— Exercise description —
Collect every line below that contains the string "Toggle" and copy each one in full. The match is case-sensitive.

— Given data —
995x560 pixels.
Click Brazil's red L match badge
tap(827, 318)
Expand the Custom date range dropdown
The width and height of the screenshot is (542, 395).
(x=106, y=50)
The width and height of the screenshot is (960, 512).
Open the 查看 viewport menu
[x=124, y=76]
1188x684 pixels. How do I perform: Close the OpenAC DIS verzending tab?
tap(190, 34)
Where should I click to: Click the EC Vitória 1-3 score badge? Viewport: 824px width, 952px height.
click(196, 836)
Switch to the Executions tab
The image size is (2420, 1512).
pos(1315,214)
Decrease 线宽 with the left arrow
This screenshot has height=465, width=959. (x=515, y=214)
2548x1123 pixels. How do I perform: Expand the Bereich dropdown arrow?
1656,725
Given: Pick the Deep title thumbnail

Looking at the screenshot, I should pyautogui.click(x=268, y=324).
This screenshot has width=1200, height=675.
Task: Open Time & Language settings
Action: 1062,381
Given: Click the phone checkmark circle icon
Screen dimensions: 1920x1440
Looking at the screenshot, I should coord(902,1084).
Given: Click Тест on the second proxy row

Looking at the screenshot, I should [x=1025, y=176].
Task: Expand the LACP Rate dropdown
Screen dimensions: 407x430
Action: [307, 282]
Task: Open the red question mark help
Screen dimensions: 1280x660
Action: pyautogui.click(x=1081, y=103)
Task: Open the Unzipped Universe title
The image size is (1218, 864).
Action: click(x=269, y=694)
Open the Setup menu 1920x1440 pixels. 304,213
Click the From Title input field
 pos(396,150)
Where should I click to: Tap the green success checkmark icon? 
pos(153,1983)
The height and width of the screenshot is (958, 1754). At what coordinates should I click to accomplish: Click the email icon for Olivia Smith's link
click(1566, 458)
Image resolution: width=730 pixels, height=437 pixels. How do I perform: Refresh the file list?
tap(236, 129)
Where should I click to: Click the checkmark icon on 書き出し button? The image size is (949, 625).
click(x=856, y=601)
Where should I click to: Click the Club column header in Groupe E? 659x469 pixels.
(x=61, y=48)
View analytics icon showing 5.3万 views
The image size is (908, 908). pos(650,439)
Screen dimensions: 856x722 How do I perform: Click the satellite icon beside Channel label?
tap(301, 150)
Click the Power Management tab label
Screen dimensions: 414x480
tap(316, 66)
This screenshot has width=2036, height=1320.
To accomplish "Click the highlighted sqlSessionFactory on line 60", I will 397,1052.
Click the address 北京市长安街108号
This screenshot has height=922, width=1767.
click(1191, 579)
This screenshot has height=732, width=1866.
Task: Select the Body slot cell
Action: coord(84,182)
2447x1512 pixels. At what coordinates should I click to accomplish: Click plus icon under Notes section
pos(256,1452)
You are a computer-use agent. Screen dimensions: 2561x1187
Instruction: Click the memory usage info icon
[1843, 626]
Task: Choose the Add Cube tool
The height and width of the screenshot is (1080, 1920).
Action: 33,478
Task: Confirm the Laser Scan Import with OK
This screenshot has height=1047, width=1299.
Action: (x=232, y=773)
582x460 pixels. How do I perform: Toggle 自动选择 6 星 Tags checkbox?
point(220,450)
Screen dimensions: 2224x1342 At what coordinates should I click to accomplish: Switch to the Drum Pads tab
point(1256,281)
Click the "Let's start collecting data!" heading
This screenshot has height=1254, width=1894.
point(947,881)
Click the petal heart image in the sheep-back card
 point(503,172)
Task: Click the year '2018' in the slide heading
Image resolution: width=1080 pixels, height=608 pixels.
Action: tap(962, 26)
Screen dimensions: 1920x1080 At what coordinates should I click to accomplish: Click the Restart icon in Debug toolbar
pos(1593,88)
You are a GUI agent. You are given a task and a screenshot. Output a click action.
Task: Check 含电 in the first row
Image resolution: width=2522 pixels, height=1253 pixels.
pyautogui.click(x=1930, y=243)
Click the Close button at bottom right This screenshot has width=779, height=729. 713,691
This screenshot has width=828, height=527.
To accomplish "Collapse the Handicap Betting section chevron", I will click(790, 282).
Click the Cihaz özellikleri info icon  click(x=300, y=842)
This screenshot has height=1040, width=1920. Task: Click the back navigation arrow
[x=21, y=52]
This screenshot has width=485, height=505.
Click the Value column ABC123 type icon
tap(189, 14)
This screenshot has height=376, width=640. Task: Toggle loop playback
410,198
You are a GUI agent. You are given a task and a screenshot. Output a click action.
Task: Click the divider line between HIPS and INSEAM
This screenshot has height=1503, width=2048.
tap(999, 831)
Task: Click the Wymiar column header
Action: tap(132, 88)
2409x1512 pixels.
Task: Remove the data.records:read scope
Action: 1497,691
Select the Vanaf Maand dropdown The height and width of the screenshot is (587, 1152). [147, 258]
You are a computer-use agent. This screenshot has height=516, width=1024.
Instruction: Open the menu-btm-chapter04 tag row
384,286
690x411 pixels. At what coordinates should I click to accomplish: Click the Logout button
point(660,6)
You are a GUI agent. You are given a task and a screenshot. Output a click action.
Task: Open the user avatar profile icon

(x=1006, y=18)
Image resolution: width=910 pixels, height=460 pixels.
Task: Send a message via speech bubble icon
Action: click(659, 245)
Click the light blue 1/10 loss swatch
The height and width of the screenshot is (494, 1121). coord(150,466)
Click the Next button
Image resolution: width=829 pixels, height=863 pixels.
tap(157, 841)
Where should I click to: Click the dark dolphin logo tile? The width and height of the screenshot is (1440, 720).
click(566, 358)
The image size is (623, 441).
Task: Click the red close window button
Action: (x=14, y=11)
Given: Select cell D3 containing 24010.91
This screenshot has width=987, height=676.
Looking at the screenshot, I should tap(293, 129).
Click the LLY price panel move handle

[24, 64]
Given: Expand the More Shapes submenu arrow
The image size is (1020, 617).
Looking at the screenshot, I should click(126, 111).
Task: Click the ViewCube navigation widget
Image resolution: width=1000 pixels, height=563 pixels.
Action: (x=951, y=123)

— The result —
582x460 pixels. How do I perform: Toggle 自动选择 6 星 Tags checkbox?
This screenshot has height=376, width=640. Task: Toggle loop playback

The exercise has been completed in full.